Lies come in many forms. Coaches, after a successful season, say they have found their forever home. Coach Bill Self once said he would never leave Tulsa, and Jeff Long said about a comment one of his coaches made to reporters, "That's debatable whether that was a lie."
The "good lie" happens when a parent tells a small child that Grandma is just sick when she suffers from terminal cancer. Then there are lies by omission of important details, such as a U.S. representative told when he said the angry mob attacking the Capitol in January was just a bunch of tourists.
While "lies" may seem outrageous--global warming is a lie that liberals tell in order to change the way we live and take away our rights; Trump won the 2020 election; there are nanochips in the covid vaccine so that the government can track our every movement--people believe them and may act in accord with them, such as refusing to be vaccinated against covid.
So how are we to understand lying? In everyday face-to-face talk, we recognize and even use lies. Harvey Sacks, a founder of conversational analysis, demonstrated that lying is often necessary for accomplishing a conversation, from trivial exchanges such as "How are you? Fine, thank you" when you feel terrible to misrepresenting experiences (golf scores, exercise routines).
For the purposes of a particular conversation, we assume that we have equal access to what a speaker knows. If someone says something to us we don't understand, or think what they said might be wrong (a lie), we can question them. The point is that when we trust and are familiar with the people we talk to, we assume they are telling the truth, until they say something that calls our assumption into question.
Among like-minded conversationalists, understanding requires assumptions that speakers and listeners make about each other as they take turns and construct meanings which include how truth is understood. A truth that we assume everyone knows is what we call common sense. However, common sense is not necessarily true; consider folk tales and cultural aphorisms.
Messages from mass media and social media are distorted, unlike the normal communication we are accustomed to. We receive them without the benefits of knowing where they come from, who concocted them, and absent the little clues of honesty that we have learned to use in face-to-face communication (like a direct look into the eyes, or looking for signs of nervousness). Even Zoom conversations are distorted because they change the rhythms of normal conversation.
When distorted or incomplete messages that come from mass and social media are repeated in normal talk, they may become "true" for the purposes of that conversation. For example, one person says that covid shots can give you the disease, and the other remarks that her friend, a nurse, says she has seen several people sickened by the shot. If the conversationalists think they understand each other, that message takes on credibility.
As social media peppers cyberspace with messages about virtually everything (see the Democrat- Gazette's "Not Real News"), what is and isn't a lie really does seem debatable. Messages take on credibility through the process of people talking to each other.

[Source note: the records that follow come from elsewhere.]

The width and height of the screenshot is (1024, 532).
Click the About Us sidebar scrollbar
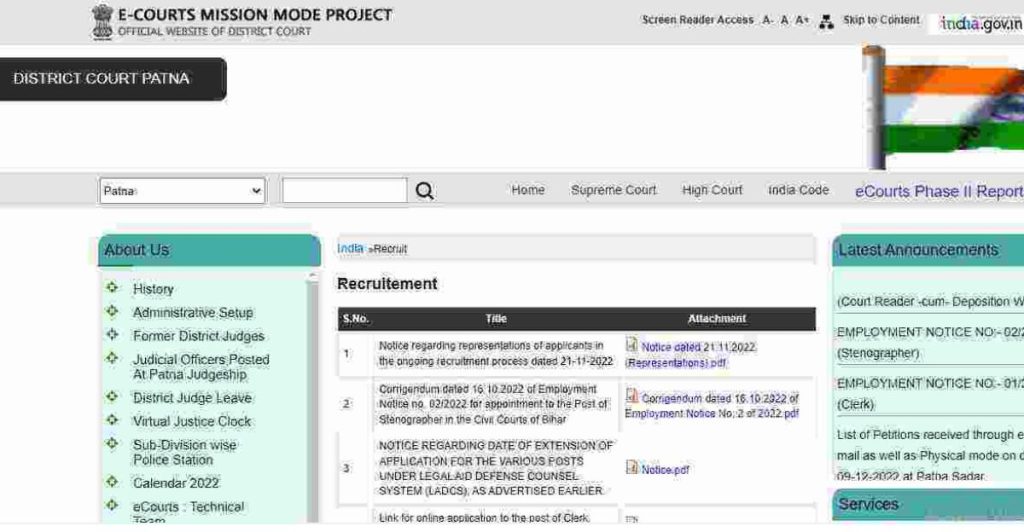[x=312, y=400]
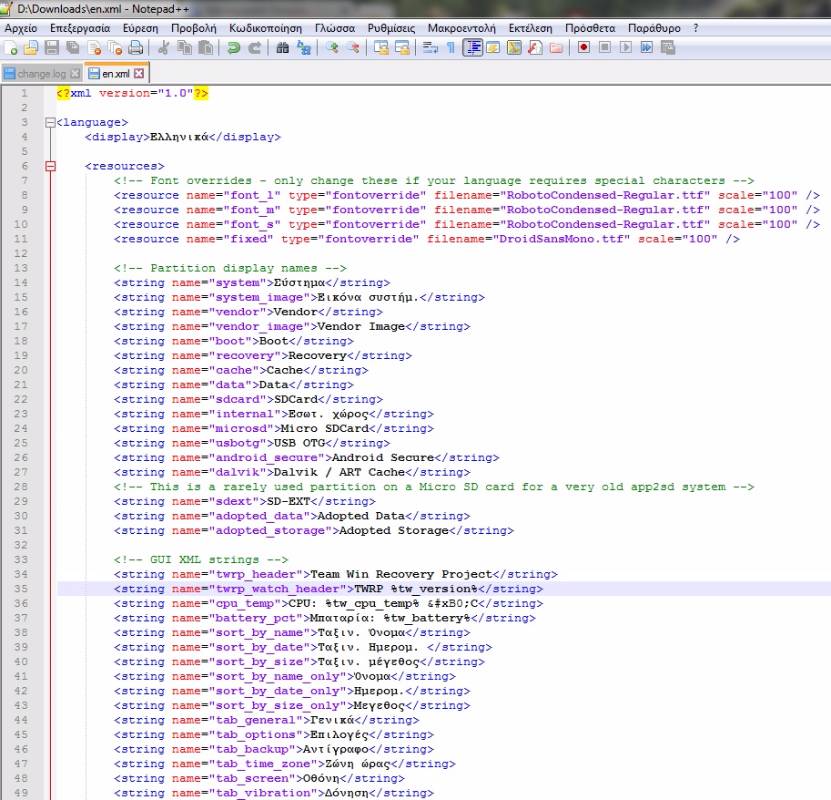Image resolution: width=831 pixels, height=800 pixels.
Task: Open the Κωδικοποίηση menu
Action: click(264, 28)
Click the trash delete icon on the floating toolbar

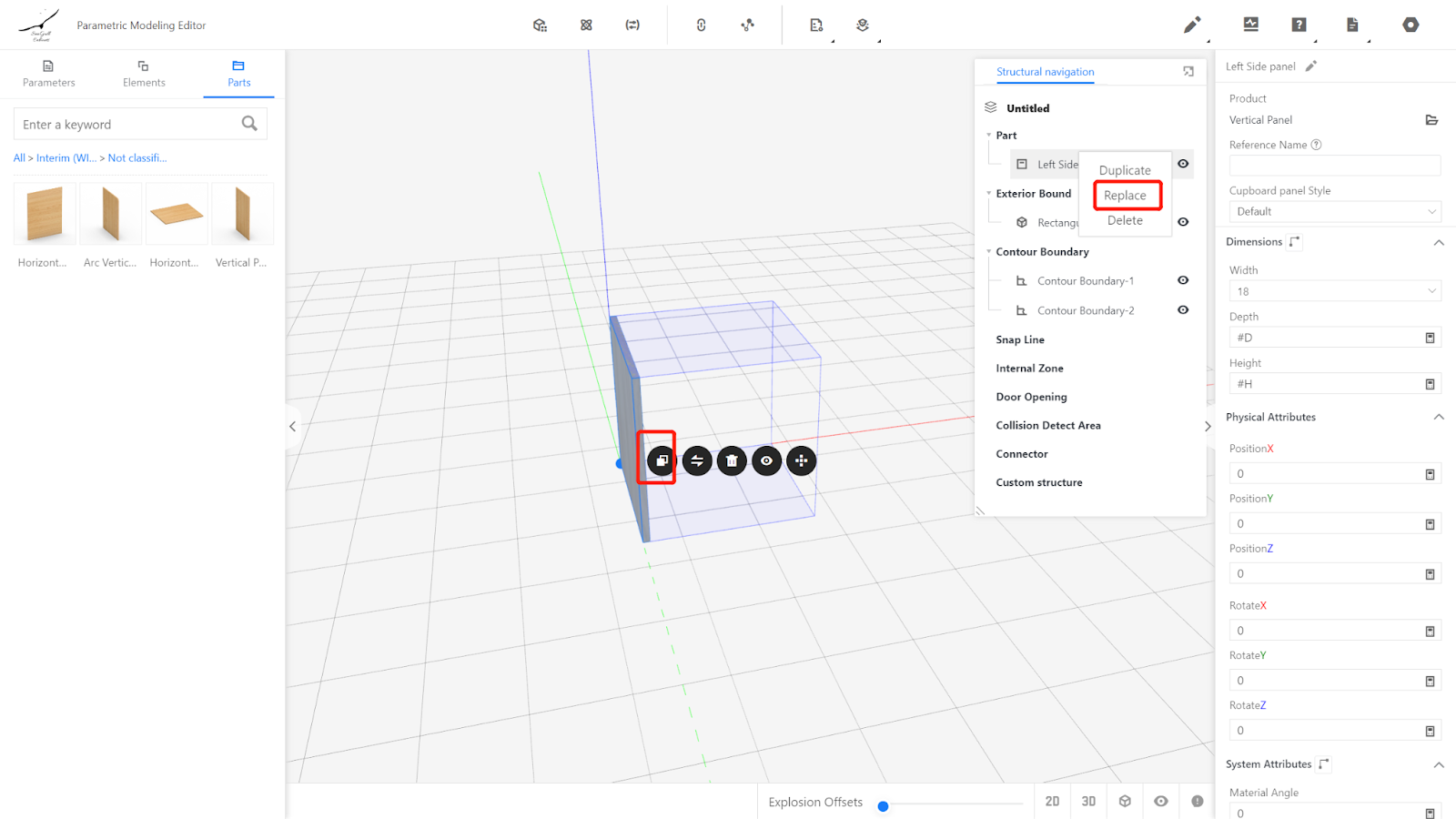[732, 460]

These are dangerous times for the truth, partly because of the conflation of mass messages and everyday talk. When "not real news" becomes true in everyday communications, correcting it is very difficult, because this misinformation becomes part of what people know and what they think members of their community know.
Because cable news attempts to correct the lie about nanochips in the covid vaccine does not mean that the 20 percent of Americans who believe the lie will change their minds. That correction must become acceptable within the many particular speech communities that make up the linguistic context of America.
For the correct information to be incorporated into a speech community, it must be interpreted within the context of that community. Speech communities interpret information and make it part of taken-for-granted knowledge. So strong are these interpretations that for some, even after contracting covid and suffering with it, upon recovering they still say they would not have taken the shot because they don't want to be told what to do or believe.
To understand how a person can think this way, it is important to recognize that people hear the "truth" from inside their social worlds.
Jeff Nash is a retired sociologist living in Fayetteville.